This is the sequel to Sea of Shadows, a story about Moria and Ashlyn, 16-year-old twins from the village of Edgewood, abutting The Forest of the Dead, a place thick with spiritual energy from the dead criminals who have been exiled there. Moria and Ashyn have been born with the ability to communicate with spirits, and thus Moria has become a “Keeper” and Ashyn is a “Seeker,” one of four such pairs of specially endowed twins in the Empire. Ancestral Spirits guide and direct them, and each girl is aided by a special beast. Moria has a Daigo, a wildcat, and Ashyn has Tova, a hound. It is thought that the spirits of former warriors reside in the beasts.
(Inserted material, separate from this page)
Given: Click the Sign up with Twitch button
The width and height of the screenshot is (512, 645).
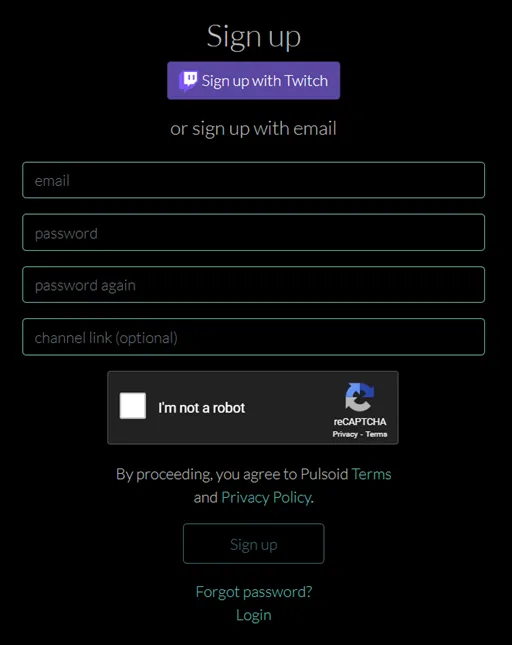Looking at the screenshot, I should [x=253, y=81].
At the end of Book One, their village has been destroyed and the children taken away by forces directed by Alvar Kitsune, a man with powers of a sorcerer who seeks to overtake the Empire. Moria and Ashlyn set out for the imperial capital to get help. There, Moria meets Tyrus, the kind bastard son of the Emperor who is interested in Moria. But Tyrus keeps his distance; he suspects Moria fell in love with Alvar’s son, Gavril, before she found out he was working for his father. She felt hurt and betrayed and so turned to Tyrus. But Tyrus, who had been childhood friends with Gavril, can’t believe Gavril is evil like his father. He fears that if and when Gavril would come and explain himself, Moria would give in to her feelings for Gavril, and Tyrus would be hurt.
Meanwhile, Tyrus and Moira set out to find out where the children are, accompanied by Ashyn and Ronan, an exiled criminal who miraculously has survived The Forest of the Dead. They are in extreme danger, especially since Alvar has spread the story that Tyrus and Moira betrayed the Emperor and should be executed for treason; a large bounty is on their heads.
As the tension builds, Armstrong throws in two huge cliffhanger twists, making it difficult to wait for Book Three.
Evaluation: Kelley adopts some standard YA tropes, but she manages to make them fresh and entertaining, with layered characters and always, strong female heroines. This book is not a standalone, however, and it would probably be in one’s best interest to wait for Book Three before starting the series.